● ACTIVITY
Repeat only the stretch of lines below that runs from the line with "plussimple.fr (574, 591)" through the line with "Books, (141, 1882)", unaltered.

● DATA PROVIDED
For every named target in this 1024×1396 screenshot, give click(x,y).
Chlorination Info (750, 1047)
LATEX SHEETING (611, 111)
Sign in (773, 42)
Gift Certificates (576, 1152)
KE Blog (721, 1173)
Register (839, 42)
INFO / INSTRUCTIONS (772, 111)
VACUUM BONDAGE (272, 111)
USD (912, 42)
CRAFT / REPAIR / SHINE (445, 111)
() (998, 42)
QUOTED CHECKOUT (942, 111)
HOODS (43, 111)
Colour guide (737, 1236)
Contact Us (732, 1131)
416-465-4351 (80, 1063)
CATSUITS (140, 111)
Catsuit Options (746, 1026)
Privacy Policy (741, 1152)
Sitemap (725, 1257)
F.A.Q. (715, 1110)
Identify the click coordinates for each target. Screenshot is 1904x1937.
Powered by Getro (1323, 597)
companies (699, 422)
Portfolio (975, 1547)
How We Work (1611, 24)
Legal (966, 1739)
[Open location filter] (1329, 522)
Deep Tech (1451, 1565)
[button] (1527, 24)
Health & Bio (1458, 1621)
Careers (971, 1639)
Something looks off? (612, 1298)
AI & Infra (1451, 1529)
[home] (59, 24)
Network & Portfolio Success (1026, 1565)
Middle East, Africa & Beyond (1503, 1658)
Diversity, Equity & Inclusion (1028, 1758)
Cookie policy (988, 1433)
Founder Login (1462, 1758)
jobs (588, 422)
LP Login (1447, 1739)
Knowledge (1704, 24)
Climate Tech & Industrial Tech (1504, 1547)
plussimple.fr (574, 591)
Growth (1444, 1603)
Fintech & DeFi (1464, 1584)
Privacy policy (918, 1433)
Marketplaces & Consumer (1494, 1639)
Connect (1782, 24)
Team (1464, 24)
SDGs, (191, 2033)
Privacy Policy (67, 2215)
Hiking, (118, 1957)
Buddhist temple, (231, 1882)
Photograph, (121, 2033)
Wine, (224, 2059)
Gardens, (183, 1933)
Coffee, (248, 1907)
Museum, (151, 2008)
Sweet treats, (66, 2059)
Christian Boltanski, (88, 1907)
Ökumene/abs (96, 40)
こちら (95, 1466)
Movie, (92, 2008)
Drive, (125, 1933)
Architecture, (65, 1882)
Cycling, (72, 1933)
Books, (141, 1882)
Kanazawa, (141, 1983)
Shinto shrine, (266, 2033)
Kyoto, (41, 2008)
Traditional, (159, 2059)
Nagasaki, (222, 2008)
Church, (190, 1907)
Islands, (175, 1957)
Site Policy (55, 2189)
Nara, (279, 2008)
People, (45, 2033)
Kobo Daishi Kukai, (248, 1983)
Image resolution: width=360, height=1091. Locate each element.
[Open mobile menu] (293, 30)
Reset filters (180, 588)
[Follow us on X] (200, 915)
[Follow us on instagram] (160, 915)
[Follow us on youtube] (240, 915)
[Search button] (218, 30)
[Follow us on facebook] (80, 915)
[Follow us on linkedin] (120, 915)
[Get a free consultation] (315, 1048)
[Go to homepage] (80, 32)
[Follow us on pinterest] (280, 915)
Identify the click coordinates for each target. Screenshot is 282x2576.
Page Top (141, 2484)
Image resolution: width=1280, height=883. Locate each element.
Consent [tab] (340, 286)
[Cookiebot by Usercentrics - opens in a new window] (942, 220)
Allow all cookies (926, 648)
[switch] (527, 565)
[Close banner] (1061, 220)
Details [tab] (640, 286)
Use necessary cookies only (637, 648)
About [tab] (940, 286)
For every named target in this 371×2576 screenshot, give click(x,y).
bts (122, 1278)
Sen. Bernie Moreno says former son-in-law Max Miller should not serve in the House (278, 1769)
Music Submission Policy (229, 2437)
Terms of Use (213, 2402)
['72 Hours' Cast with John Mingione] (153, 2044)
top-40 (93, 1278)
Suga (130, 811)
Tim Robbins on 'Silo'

● TASK ANSWER
plussimple.fr (574, 591)
Growth (1444, 1603)
Fintech & DeFi (1464, 1584)
Privacy policy (918, 1433)
Marketplaces & Consumer (1494, 1639)
Connect (1782, 24)
Team (1464, 24)
SDGs, (191, 2033)
Privacy Policy (67, 2215)
Hiking, (118, 1957)
Buddhist temple, (231, 1882)
Photograph, (121, 2033)
Wine, (224, 2059)
Gardens, (183, 1933)
Coffee, (248, 1907)
Museum, (151, 2008)
Sweet treats, (66, 2059)
Christian Boltanski, (88, 1907)
Ökumene/abs (96, 40)
こちら (95, 1466)
Movie, (92, 2008)
Drive, (125, 1933)
Architecture, (65, 1882)
Cycling, (72, 1933)
Books, (141, 1882)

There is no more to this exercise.